[[ Source extract open ]]

Initially drawn up more than a decade ago, Downsizing has been sandwiched and shelved several times in the years since Alexander Payne and Jim Taylor — those mavens of Midwestern malaise — won an Oscar for writing the more-coastal Sideways.

Payne, who also directs, says Downsizing’s delay was dictated by a need for visual effects to catch up to the premise — in which everyday folks voluntarily shrink to .0364% of their body volume for the self-satisfying salve of a reduced ecological footprint … and a boosted economic portfolio. See, in the land of the small, a middle-aged, middle-class middle manager from Omaha Steaks is king.

What a great idea to further challenge Payne — traditionally a purveyor of powerful, but photographically plain, ennui — as a follow-up to the lovely, unsparing, black-and-white Nebraska. What a great disappointment that Downsizing turns out to be a milquetoast, meandering mess — a retrograde, unremarkable and ultimately racist story in which a white dude finds his spark again, told with all the visual wit and sophistication of third-tier Farrelly Brothers.

Those revolutionary visual effects essentially consist of blurring the backgrounds behind shrunken characters, which only brings Paramount’s tight pockets into focus. Throw in one of Matt Damon’s worst performances — which brings to mind a bad impersonation of a bland Wilson brother — plus a third act so dumb it’s no wonder it’s not hinted at in the trailers, and here’s one of the year’s most disheartening misfires.

[[ Source extract closed ]]
[[ Supplied material open ]]

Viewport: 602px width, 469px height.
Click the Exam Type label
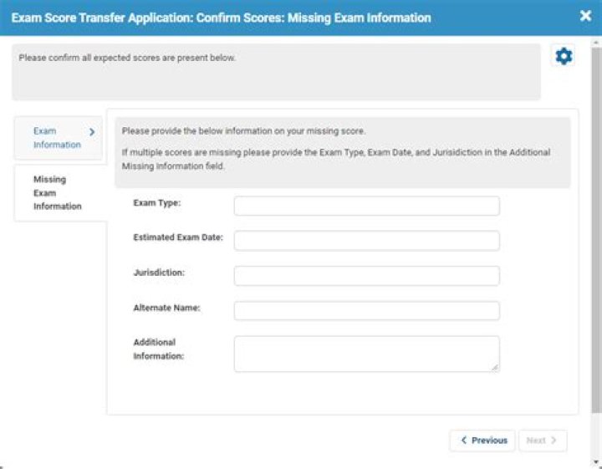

[[ Supplied material closed ]]
[[ Supplied material open ]]

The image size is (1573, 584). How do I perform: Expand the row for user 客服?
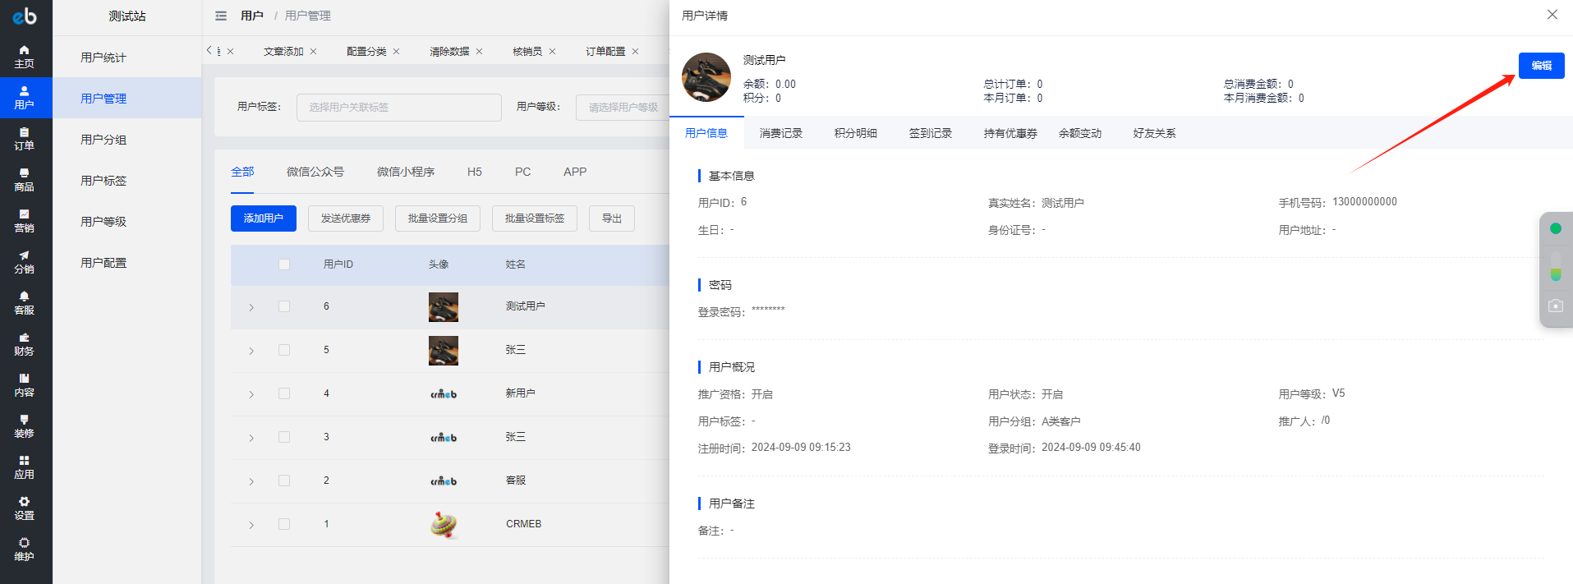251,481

[[ Supplied material closed ]]
[[ Supplied material open ]]

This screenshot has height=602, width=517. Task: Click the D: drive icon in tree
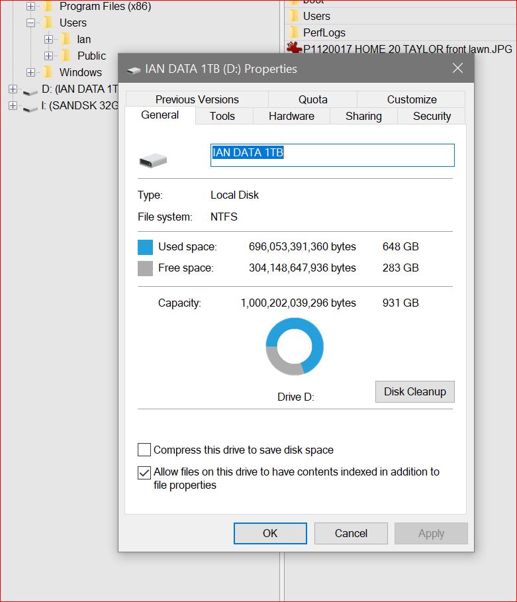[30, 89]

[[ Supplied material closed ]]

#### [Aim of the exercise]
Set down, word for word, the part of the Downsizing review that begins with the words "Initially drawn up" and ends with "writing the more-coastal Sideways.".

#### [Exercise answer]
Initially drawn up more than a decade ago, Downsizing has been sandwiched and shelved several times in the years since Alexander Payne and Jim Taylor — those mavens of Midwestern malaise — won an Oscar for writing the more-coastal Sideways.